The drumlines, which were set up less than a mile from shore with baited hooks attached, are meant to attract sharks so that they can be killed by squads in boats with guns. This is considered the most "humane" method to decrease shark attacks on humans by the government. But that may not be so, considering a statement given by a spokesman for the Department of Premier and Cabinet in Western Australia. "Both the fishing contractor in the SW and the fisheries' crews are reporting minor evidence of bites on sharks caught on the lines, probably from other sharks," he said, according to WAToday.
While sharks can usually smell bait on a line from a few hundred feet away, Shark expert Hugh Edwards says that sharks that are "thrashing about" on hooks will release stress signals into the water, which will attract other sharks from even further away and make them essentially sitting ducks. "Sharks can pick up body vibrations and blood from kilometres away," he said.
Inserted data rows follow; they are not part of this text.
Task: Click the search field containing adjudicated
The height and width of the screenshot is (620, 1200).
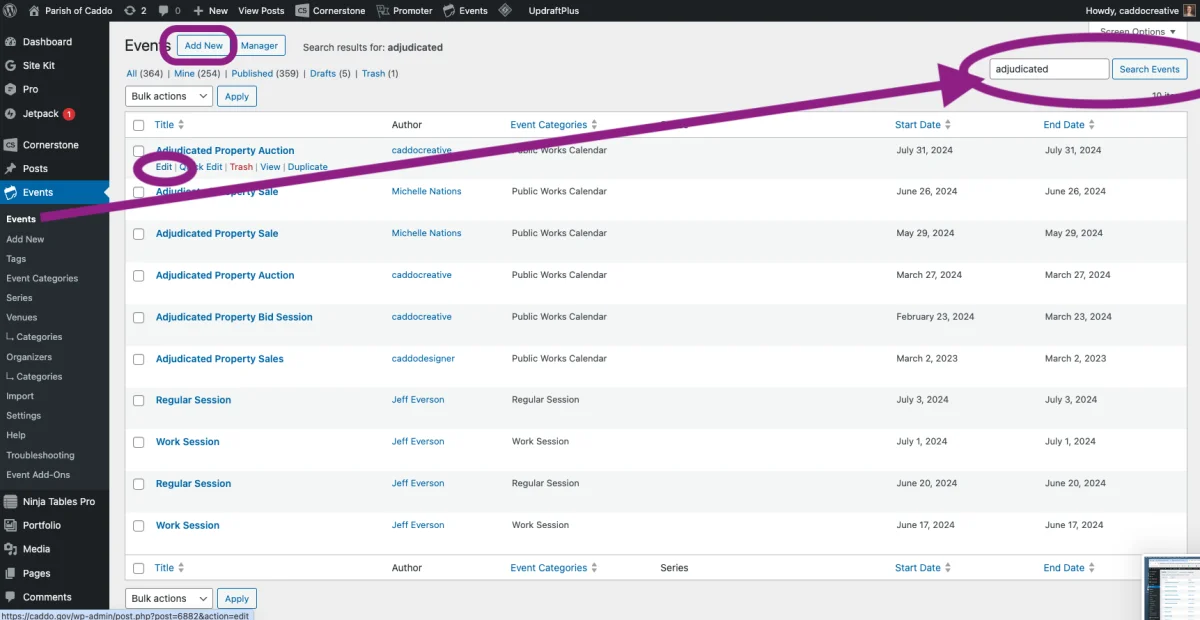Action: tap(1049, 69)
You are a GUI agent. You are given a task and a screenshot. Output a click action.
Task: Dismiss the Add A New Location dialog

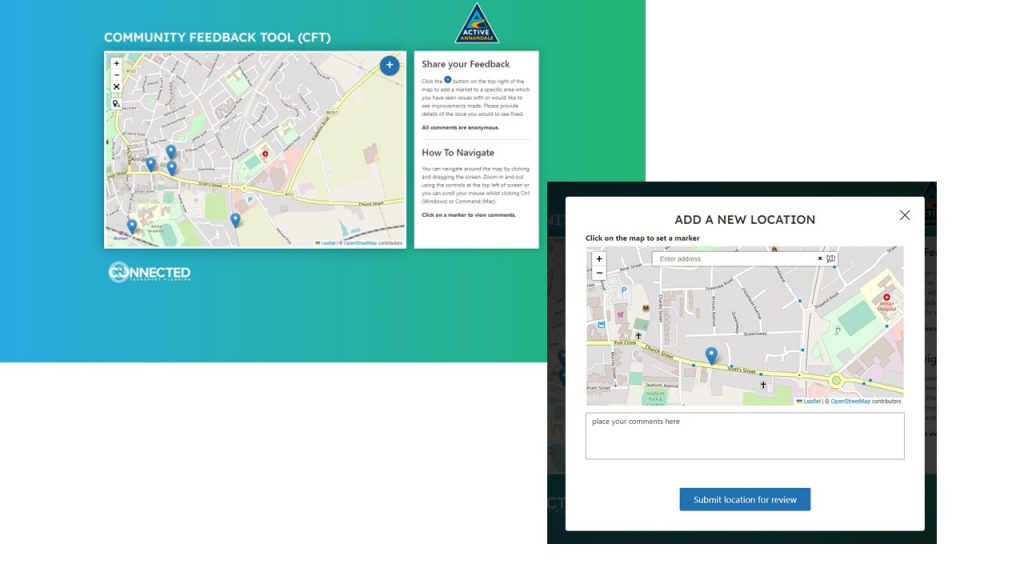click(905, 214)
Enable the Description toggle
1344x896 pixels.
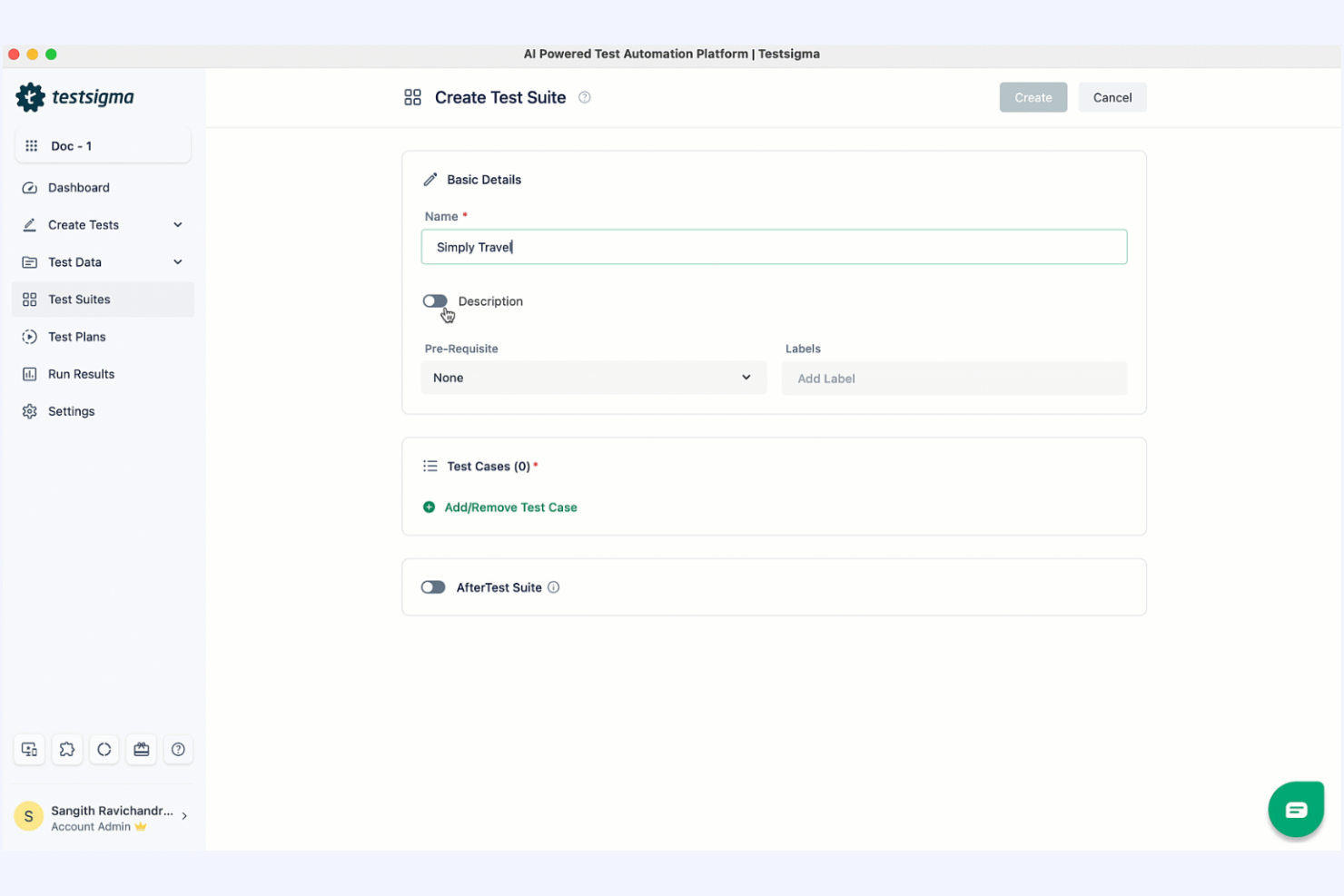(435, 300)
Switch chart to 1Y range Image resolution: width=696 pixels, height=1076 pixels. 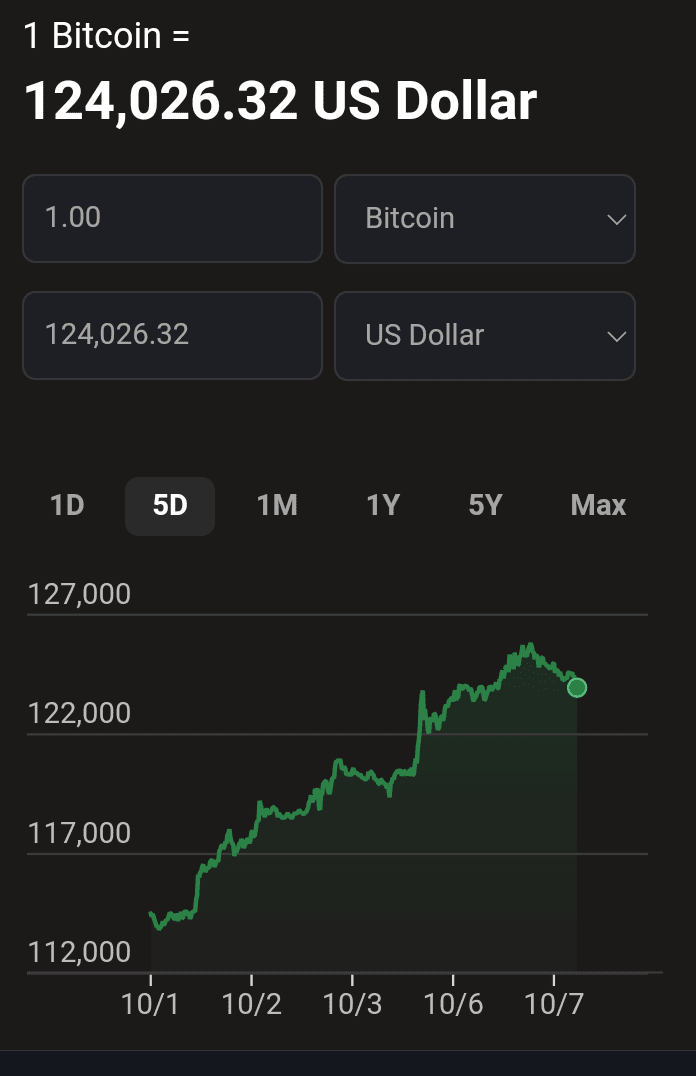383,506

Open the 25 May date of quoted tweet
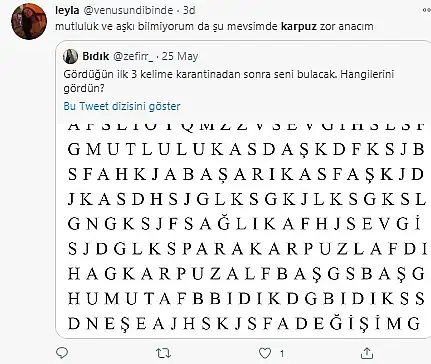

Meanwhile, Humane Society International (HSI) has joined the chorus of voices in opposition to the controversial cull. Western Australia's cull, says HSI, breaches the Convention on the Conservation of Migratory Species of Wild Animals, which prohibits the taking of migratory species except under "extraordinary circumstances." HSI says that this "extraordinary circumstances" clause cannot be applied to WA's shark culling program, according to Michael Kennedy, HSI's campaign director, who spoke to the Guardian.
So far, more than 30 sharks are thought to have been caught on drum lines in West Australian waters, despite protests from scuba divers, surfers, scientists, conservationists and even the family of a shark attack victim.